TASK REQUIREMENTS: What is needed is an exact copy of all the entries below.

ENTRIES SUPPLIED:
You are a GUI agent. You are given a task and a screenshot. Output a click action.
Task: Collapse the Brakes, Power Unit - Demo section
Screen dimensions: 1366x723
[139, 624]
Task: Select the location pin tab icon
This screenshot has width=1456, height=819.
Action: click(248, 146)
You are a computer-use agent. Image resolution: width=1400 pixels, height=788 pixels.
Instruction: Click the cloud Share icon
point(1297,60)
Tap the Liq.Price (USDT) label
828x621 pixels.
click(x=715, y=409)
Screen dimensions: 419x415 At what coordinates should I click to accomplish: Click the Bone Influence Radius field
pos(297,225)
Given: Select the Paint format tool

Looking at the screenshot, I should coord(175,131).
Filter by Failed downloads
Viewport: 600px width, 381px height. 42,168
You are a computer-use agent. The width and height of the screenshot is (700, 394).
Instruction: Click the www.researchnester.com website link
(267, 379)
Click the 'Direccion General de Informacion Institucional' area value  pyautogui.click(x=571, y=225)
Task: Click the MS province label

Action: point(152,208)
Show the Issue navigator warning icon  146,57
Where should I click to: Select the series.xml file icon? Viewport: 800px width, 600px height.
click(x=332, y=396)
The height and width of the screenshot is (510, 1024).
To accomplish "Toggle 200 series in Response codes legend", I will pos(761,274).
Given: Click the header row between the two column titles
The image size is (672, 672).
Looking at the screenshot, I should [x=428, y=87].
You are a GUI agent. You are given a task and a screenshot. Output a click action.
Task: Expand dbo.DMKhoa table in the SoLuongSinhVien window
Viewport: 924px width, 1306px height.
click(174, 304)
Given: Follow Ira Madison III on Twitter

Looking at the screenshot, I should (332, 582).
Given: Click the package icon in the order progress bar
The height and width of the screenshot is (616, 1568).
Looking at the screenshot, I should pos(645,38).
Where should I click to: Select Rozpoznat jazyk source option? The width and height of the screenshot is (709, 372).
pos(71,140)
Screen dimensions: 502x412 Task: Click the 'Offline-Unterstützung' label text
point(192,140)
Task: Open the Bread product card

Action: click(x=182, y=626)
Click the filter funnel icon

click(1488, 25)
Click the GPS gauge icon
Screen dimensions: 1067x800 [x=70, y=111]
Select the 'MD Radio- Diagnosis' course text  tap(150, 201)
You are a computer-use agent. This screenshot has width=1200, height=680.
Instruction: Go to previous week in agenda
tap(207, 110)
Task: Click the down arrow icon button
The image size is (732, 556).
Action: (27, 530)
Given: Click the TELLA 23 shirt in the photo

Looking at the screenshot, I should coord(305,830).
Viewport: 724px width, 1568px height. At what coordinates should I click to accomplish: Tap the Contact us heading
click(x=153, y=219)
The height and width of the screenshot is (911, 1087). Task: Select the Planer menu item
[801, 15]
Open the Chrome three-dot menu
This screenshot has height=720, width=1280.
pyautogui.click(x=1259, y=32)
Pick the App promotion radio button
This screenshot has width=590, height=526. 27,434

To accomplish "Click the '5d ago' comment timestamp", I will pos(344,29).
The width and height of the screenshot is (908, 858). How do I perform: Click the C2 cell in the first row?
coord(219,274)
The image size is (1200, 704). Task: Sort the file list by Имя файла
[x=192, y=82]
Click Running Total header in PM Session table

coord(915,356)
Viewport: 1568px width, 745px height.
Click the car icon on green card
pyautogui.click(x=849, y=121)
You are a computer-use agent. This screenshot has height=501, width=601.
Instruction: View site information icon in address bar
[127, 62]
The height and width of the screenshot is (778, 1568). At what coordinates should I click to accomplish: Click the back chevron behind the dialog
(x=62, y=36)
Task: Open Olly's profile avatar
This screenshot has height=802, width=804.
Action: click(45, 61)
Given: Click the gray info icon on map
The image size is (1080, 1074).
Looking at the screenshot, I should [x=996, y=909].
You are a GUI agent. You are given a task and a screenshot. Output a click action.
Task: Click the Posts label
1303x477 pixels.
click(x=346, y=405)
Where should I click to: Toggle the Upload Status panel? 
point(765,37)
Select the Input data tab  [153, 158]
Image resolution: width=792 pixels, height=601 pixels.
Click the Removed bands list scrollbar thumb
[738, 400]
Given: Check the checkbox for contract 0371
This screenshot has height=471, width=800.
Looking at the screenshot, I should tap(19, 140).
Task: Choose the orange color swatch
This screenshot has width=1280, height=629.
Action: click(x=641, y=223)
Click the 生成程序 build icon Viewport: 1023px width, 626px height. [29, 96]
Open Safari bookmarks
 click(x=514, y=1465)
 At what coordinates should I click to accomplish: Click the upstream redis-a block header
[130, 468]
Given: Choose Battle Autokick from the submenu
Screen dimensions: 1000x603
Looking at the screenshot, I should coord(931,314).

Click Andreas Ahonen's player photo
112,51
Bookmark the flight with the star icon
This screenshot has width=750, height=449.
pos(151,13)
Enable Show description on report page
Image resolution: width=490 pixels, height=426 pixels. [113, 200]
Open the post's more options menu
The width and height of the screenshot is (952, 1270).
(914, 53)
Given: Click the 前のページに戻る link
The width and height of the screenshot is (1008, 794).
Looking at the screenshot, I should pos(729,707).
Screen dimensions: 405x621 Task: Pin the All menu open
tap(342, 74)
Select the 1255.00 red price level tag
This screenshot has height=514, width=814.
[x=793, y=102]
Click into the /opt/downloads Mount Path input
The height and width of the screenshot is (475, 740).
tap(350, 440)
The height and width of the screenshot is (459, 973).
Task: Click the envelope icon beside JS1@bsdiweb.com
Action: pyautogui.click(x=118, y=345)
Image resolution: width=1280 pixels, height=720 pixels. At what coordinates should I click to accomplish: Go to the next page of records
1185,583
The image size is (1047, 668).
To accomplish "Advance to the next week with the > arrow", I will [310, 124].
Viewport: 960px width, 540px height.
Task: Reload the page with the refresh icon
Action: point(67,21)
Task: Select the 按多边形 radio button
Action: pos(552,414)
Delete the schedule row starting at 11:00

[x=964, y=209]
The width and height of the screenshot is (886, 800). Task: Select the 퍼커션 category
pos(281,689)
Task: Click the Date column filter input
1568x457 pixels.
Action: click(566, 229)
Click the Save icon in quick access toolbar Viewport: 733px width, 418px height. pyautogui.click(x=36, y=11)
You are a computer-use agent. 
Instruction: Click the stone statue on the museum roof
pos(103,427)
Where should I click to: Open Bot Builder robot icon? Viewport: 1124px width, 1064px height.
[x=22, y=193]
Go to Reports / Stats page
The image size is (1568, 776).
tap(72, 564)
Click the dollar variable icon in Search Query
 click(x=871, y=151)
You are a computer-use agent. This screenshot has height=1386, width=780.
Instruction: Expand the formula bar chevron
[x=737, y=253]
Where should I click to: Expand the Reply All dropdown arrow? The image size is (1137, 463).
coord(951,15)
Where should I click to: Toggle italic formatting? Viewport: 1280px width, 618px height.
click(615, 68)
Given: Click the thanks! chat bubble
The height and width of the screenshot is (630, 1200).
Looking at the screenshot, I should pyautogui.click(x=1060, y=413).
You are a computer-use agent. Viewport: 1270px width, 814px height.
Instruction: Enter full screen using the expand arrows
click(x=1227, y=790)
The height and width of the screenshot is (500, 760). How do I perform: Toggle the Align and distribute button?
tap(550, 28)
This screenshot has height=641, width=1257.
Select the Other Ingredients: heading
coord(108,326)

OUTPUT FOR THIS EXERCISE:
You are a GUI agent. You are given a task and a screenshot. Output a click action.
Task: Collapse the Brakes, Power Unit - Demo section
Screen dimensions: 1366x723
[139, 624]
Task: Select the location pin tab icon
This screenshot has width=1456, height=819.
Action: click(248, 146)
You are a computer-use agent. Image resolution: width=1400 pixels, height=788 pixels.
Instruction: Click the cloud Share icon
point(1297,60)
Tap the Liq.Price (USDT) label
828x621 pixels.
click(x=715, y=409)
Screen dimensions: 419x415 At what coordinates should I click to accomplish: Click the Bone Influence Radius field
pos(297,225)
Given: Select the Paint format tool

Looking at the screenshot, I should coord(175,131).
Filter by Failed downloads
Viewport: 600px width, 381px height. 42,168
You are a computer-use agent. The width and height of the screenshot is (700, 394).
Instruction: Click the www.researchnester.com website link
(267, 379)
Click the 'Direccion General de Informacion Institucional' area value  pyautogui.click(x=571, y=225)
Task: Click the MS province label

Action: point(152,208)
Show the Issue navigator warning icon  146,57
Where should I click to: Select the series.xml file icon? Viewport: 800px width, 600px height.
click(x=332, y=396)
The height and width of the screenshot is (510, 1024).
To accomplish "Toggle 200 series in Response codes legend", I will pos(761,274).
Given: Click the header row between the two column titles
The image size is (672, 672).
Looking at the screenshot, I should [x=428, y=87].
You are a GUI agent. You are given a task and a screenshot. Output a click action.
Task: Expand dbo.DMKhoa table in the SoLuongSinhVien window
Viewport: 924px width, 1306px height.
click(174, 304)
Given: Follow Ira Madison III on Twitter

Looking at the screenshot, I should (332, 582).
Given: Click the package icon in the order progress bar
The height and width of the screenshot is (616, 1568).
Looking at the screenshot, I should pos(645,38).
Where should I click to: Select Rozpoznat jazyk source option? The width and height of the screenshot is (709, 372).
pos(71,140)
Screen dimensions: 502x412 Task: Click the 'Offline-Unterstützung' label text
point(192,140)
Task: Open the Bread product card

Action: click(x=182, y=626)
Click the filter funnel icon

click(1488, 25)
Click the GPS gauge icon
Screen dimensions: 1067x800 [x=70, y=111]
Select the 'MD Radio- Diagnosis' course text  tap(150, 201)
You are a computer-use agent. This screenshot has width=1200, height=680.
Instruction: Go to previous week in agenda
tap(207, 110)
Task: Click the down arrow icon button
The image size is (732, 556).
Action: (27, 530)
Given: Click the TELLA 23 shirt in the photo

Looking at the screenshot, I should coord(305,830).
Viewport: 724px width, 1568px height. At what coordinates should I click to accomplish: Tap the Contact us heading
click(x=153, y=219)
The height and width of the screenshot is (911, 1087). Task: Select the Planer menu item
[801, 15]
Open the Chrome three-dot menu
This screenshot has height=720, width=1280.
pyautogui.click(x=1259, y=32)
Pick the App promotion radio button
This screenshot has width=590, height=526. 27,434

To accomplish "Click the '5d ago' comment timestamp", I will pos(344,29).
The width and height of the screenshot is (908, 858). How do I perform: Click the C2 cell in the first row?
coord(219,274)
The image size is (1200, 704). Task: Sort the file list by Имя файла
[x=192, y=82]
Click Running Total header in PM Session table

coord(915,356)
Viewport: 1568px width, 745px height.
Click the car icon on green card
pyautogui.click(x=849, y=121)
You are a computer-use agent. This screenshot has height=501, width=601.
Instruction: View site information icon in address bar
[127, 62]
The height and width of the screenshot is (778, 1568). At what coordinates should I click to accomplish: Click the back chevron behind the dialog
(x=62, y=36)
Task: Open Olly's profile avatar
This screenshot has height=802, width=804.
Action: click(45, 61)
Given: Click the gray info icon on map
The image size is (1080, 1074).
Looking at the screenshot, I should [x=996, y=909].
You are a GUI agent. You are given a task and a screenshot. Output a click action.
Task: Click the Posts label
1303x477 pixels.
click(x=346, y=405)
Where should I click to: Toggle the Upload Status panel? 
point(765,37)
Select the Input data tab  [153, 158]
Image resolution: width=792 pixels, height=601 pixels.
Click the Removed bands list scrollbar thumb
[738, 400]
Given: Check the checkbox for contract 0371
This screenshot has height=471, width=800.
Looking at the screenshot, I should tap(19, 140).
Task: Choose the orange color swatch
This screenshot has width=1280, height=629.
Action: click(x=641, y=223)
Click the 生成程序 build icon Viewport: 1023px width, 626px height. [29, 96]
Open Safari bookmarks
 click(x=514, y=1465)
 At what coordinates should I click to accomplish: Click the upstream redis-a block header
[130, 468]
Given: Choose Battle Autokick from the submenu
Screen dimensions: 1000x603
Looking at the screenshot, I should coord(931,314).

Click Andreas Ahonen's player photo
112,51
Bookmark the flight with the star icon
This screenshot has width=750, height=449.
pos(151,13)
Enable Show description on report page
Image resolution: width=490 pixels, height=426 pixels. [113, 200]
Open the post's more options menu
The width and height of the screenshot is (952, 1270).
(914, 53)
Given: Click the 前のページに戻る link
The width and height of the screenshot is (1008, 794).
Looking at the screenshot, I should pos(729,707).
Screen dimensions: 405x621 Task: Pin the All menu open
tap(342, 74)
Select the 1255.00 red price level tag
This screenshot has height=514, width=814.
[x=793, y=102]
Click into the /opt/downloads Mount Path input
The height and width of the screenshot is (475, 740).
tap(350, 440)
The height and width of the screenshot is (459, 973).
Task: Click the envelope icon beside JS1@bsdiweb.com
Action: pyautogui.click(x=118, y=345)
Image resolution: width=1280 pixels, height=720 pixels. At what coordinates should I click to accomplish: Go to the next page of records
1185,583
The image size is (1047, 668).
To accomplish "Advance to the next week with the > arrow", I will [310, 124].
Viewport: 960px width, 540px height.
Task: Reload the page with the refresh icon
Action: point(67,21)
Task: Select the 按多边形 radio button
Action: pos(552,414)
Delete the schedule row starting at 11:00

[x=964, y=209]
The width and height of the screenshot is (886, 800). Task: Select the 퍼커션 category
pos(281,689)
Task: Click the Date column filter input
1568x457 pixels.
Action: click(566, 229)
Click the Save icon in quick access toolbar Viewport: 733px width, 418px height. pyautogui.click(x=36, y=11)
You are a computer-use agent. 
Instruction: Click the stone statue on the museum roof
pos(103,427)
Where should I click to: Open Bot Builder robot icon? Viewport: 1124px width, 1064px height.
[x=22, y=193]
Go to Reports / Stats page
The image size is (1568, 776).
tap(72, 564)
Click the dollar variable icon in Search Query
 click(x=871, y=151)
You are a computer-use agent. This screenshot has height=1386, width=780.
Instruction: Expand the formula bar chevron
[x=737, y=253]
Where should I click to: Expand the Reply All dropdown arrow? The image size is (1137, 463).
coord(951,15)
Where should I click to: Toggle italic formatting? Viewport: 1280px width, 618px height.
click(615, 68)
Given: Click the thanks! chat bubble
The height and width of the screenshot is (630, 1200).
Looking at the screenshot, I should pyautogui.click(x=1060, y=413).
You are a computer-use agent. Viewport: 1270px width, 814px height.
Instruction: Enter full screen using the expand arrows
click(x=1227, y=790)
The height and width of the screenshot is (500, 760). How do I perform: Toggle the Align and distribute button?
tap(550, 28)
This screenshot has height=641, width=1257.
Select the Other Ingredients: heading
coord(108,326)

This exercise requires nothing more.